▶ [Brief]: Write out, word for word, every line from the one where "Image resolution: width=791" occurs to the final line of the entries, and nothing beyond them.

____ Exercise inputs

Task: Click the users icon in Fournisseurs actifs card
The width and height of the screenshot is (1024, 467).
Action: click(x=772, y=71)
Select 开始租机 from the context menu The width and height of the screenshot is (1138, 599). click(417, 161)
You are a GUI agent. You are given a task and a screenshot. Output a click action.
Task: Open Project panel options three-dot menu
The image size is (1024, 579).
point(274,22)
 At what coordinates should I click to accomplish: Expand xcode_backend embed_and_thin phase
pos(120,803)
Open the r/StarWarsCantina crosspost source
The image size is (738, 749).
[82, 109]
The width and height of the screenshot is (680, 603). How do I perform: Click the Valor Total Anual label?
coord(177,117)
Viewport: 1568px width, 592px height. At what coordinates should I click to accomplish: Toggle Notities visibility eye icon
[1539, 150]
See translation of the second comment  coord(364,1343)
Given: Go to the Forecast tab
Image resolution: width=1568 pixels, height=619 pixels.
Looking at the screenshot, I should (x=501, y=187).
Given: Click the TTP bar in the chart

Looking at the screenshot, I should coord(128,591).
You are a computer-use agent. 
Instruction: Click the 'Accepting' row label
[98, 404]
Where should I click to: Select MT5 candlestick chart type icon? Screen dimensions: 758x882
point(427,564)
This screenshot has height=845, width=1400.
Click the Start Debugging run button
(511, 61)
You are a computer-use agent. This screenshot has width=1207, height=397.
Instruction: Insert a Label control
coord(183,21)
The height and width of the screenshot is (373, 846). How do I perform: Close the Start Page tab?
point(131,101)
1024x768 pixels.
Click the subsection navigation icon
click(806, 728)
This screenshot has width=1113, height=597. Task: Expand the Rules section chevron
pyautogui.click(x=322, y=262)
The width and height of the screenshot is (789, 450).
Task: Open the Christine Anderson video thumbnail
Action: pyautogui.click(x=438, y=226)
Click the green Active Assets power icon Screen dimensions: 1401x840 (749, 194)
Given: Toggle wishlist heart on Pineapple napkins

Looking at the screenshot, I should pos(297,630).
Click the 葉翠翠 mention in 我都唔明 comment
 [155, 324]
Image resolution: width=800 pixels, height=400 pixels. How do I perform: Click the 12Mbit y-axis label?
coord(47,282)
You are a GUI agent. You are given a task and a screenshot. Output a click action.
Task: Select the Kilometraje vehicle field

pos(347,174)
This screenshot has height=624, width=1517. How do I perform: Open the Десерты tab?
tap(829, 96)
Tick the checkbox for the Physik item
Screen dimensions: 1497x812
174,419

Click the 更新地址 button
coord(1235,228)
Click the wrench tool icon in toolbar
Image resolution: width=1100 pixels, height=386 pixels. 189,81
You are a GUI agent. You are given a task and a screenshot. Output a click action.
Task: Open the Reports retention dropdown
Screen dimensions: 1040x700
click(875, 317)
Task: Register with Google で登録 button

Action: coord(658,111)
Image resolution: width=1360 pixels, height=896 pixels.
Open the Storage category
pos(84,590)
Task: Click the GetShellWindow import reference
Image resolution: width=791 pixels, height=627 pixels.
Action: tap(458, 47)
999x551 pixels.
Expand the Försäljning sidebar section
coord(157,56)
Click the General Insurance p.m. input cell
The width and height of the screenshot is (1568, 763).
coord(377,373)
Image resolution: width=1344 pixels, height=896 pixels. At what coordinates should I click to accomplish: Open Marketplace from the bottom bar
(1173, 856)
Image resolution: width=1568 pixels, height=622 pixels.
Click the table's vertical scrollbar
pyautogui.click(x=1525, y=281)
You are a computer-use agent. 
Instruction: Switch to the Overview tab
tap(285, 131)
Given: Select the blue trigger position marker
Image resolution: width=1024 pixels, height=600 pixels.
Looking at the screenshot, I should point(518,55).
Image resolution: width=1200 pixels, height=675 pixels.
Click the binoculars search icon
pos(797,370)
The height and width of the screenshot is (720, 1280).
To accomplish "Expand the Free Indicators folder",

________

▶ [Reply]:
Image resolution: width=791 pixels, height=627 pixels.
Action: tap(458, 47)
999x551 pixels.
Expand the Försäljning sidebar section
coord(157,56)
Click the General Insurance p.m. input cell
The width and height of the screenshot is (1568, 763).
coord(377,373)
Image resolution: width=1344 pixels, height=896 pixels. At what coordinates should I click to accomplish: Open Marketplace from the bottom bar
(1173, 856)
Image resolution: width=1568 pixels, height=622 pixels.
Click the table's vertical scrollbar
pyautogui.click(x=1525, y=281)
You are a computer-use agent. 
Instruction: Switch to the Overview tab
tap(285, 131)
Given: Select the blue trigger position marker
Image resolution: width=1024 pixels, height=600 pixels.
Looking at the screenshot, I should point(518,55).
Image resolution: width=1200 pixels, height=675 pixels.
Click the binoculars search icon
pos(797,370)
The height and width of the screenshot is (720, 1280).
To accomplish "Expand the Free Indicators folder",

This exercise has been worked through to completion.